#### Description of the task:
Please reproduce the data in full, exactly as it stands.

*** Information supplied ***

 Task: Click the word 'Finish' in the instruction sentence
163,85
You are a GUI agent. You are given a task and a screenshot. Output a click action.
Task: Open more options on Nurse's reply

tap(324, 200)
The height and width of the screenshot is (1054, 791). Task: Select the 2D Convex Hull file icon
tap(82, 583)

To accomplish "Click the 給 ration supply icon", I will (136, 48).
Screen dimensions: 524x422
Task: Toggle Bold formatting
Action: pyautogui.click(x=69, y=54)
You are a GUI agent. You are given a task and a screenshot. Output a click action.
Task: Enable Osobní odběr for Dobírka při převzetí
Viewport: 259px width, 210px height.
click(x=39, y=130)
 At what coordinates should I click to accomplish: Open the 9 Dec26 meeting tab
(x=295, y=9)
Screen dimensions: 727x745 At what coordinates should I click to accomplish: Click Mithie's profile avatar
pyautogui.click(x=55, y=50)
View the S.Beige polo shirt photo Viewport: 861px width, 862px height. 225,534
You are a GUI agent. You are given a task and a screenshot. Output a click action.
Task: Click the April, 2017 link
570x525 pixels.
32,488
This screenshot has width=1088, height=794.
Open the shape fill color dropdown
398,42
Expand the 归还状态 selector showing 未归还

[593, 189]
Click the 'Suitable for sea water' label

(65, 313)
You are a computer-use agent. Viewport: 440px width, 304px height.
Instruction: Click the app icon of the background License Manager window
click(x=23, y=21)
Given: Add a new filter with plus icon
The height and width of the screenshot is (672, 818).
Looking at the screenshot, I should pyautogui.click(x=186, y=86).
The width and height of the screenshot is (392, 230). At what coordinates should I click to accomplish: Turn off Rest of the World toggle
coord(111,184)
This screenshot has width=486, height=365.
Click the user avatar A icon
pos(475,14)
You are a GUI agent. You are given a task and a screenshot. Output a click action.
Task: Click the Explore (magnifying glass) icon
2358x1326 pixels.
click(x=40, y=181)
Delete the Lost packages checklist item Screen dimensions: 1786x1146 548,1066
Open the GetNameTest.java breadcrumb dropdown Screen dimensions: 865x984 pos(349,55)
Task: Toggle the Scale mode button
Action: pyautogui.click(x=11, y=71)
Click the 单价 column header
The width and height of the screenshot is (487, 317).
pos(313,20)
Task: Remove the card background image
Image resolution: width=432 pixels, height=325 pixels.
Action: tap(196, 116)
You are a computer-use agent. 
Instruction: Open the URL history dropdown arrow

*** End of Information supplied ***

#### Response box:
 Task: Click the word 'Finish' in the instruction sentence
163,85
You are a GUI agent. You are given a task and a screenshot. Output a click action.
Task: Open more options on Nurse's reply

tap(324, 200)
The height and width of the screenshot is (1054, 791). Task: Select the 2D Convex Hull file icon
tap(82, 583)

To accomplish "Click the 給 ration supply icon", I will (136, 48).
Screen dimensions: 524x422
Task: Toggle Bold formatting
Action: pyautogui.click(x=69, y=54)
You are a GUI agent. You are given a task and a screenshot. Output a click action.
Task: Enable Osobní odběr for Dobírka při převzetí
Viewport: 259px width, 210px height.
click(x=39, y=130)
 At what coordinates should I click to accomplish: Open the 9 Dec26 meeting tab
(x=295, y=9)
Screen dimensions: 727x745 At what coordinates should I click to accomplish: Click Mithie's profile avatar
pyautogui.click(x=55, y=50)
View the S.Beige polo shirt photo Viewport: 861px width, 862px height. 225,534
You are a GUI agent. You are given a task and a screenshot. Output a click action.
Task: Click the April, 2017 link
570x525 pixels.
32,488
This screenshot has width=1088, height=794.
Open the shape fill color dropdown
398,42
Expand the 归还状态 selector showing 未归还

[593, 189]
Click the 'Suitable for sea water' label

(65, 313)
You are a computer-use agent. Viewport: 440px width, 304px height.
Instruction: Click the app icon of the background License Manager window
click(x=23, y=21)
Given: Add a new filter with plus icon
The height and width of the screenshot is (672, 818).
Looking at the screenshot, I should pyautogui.click(x=186, y=86).
The width and height of the screenshot is (392, 230). At what coordinates should I click to accomplish: Turn off Rest of the World toggle
coord(111,184)
This screenshot has width=486, height=365.
Click the user avatar A icon
pos(475,14)
You are a GUI agent. You are given a task and a screenshot. Output a click action.
Task: Click the Explore (magnifying glass) icon
2358x1326 pixels.
click(x=40, y=181)
Delete the Lost packages checklist item Screen dimensions: 1786x1146 548,1066
Open the GetNameTest.java breadcrumb dropdown Screen dimensions: 865x984 pos(349,55)
Task: Toggle the Scale mode button
Action: pyautogui.click(x=11, y=71)
Click the 单价 column header
The width and height of the screenshot is (487, 317).
pos(313,20)
Task: Remove the card background image
Image resolution: width=432 pixels, height=325 pixels.
Action: tap(196, 116)
You are a computer-use agent. 
Instruction: Open the URL history dropdown arrow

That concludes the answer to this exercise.